§ Information
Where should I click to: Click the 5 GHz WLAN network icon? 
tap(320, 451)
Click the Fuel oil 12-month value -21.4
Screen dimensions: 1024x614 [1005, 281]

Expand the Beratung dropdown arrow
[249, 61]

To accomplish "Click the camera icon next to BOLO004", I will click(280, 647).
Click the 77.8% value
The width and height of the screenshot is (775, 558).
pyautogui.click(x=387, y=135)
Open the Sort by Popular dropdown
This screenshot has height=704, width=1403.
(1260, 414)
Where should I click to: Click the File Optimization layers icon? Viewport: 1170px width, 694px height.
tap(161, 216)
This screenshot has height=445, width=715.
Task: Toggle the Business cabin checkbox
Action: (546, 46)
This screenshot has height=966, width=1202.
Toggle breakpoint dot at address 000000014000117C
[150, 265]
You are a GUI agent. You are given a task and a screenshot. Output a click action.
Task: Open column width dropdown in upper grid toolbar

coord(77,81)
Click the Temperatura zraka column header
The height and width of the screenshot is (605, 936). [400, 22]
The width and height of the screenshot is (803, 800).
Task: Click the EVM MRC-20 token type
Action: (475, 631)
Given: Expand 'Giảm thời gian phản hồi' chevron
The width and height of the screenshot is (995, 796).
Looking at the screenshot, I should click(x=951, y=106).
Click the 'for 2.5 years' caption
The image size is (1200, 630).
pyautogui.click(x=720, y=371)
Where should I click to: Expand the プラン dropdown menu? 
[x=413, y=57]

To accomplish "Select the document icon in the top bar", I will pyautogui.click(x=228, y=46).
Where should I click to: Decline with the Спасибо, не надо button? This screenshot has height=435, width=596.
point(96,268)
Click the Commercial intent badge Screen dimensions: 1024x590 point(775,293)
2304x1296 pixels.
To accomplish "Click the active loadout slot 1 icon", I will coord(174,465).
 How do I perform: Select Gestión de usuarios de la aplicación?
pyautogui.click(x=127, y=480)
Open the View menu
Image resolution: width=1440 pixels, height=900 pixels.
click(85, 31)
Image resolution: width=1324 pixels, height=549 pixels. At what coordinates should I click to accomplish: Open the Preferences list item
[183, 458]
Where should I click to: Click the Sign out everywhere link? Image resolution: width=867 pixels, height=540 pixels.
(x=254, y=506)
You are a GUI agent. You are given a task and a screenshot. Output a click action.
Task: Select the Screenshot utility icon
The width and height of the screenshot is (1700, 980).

§ What you have to do
Your response should hold only an exact copy of the lines above, from the one containing "Click the Commercial" through the end of the entries.

§ Completed exercise
Click the Commercial intent badge Screen dimensions: 1024x590 point(775,293)
2304x1296 pixels.
To accomplish "Click the active loadout slot 1 icon", I will coord(174,465).
 How do I perform: Select Gestión de usuarios de la aplicación?
pyautogui.click(x=127, y=480)
Open the View menu
Image resolution: width=1440 pixels, height=900 pixels.
click(85, 31)
Image resolution: width=1324 pixels, height=549 pixels. At what coordinates should I click to accomplish: Open the Preferences list item
[183, 458]
Where should I click to: Click the Sign out everywhere link? Image resolution: width=867 pixels, height=540 pixels.
(x=254, y=506)
You are a GUI agent. You are given a task and a screenshot. Output a click action.
Task: Select the Screenshot utility icon
The width and height of the screenshot is (1700, 980).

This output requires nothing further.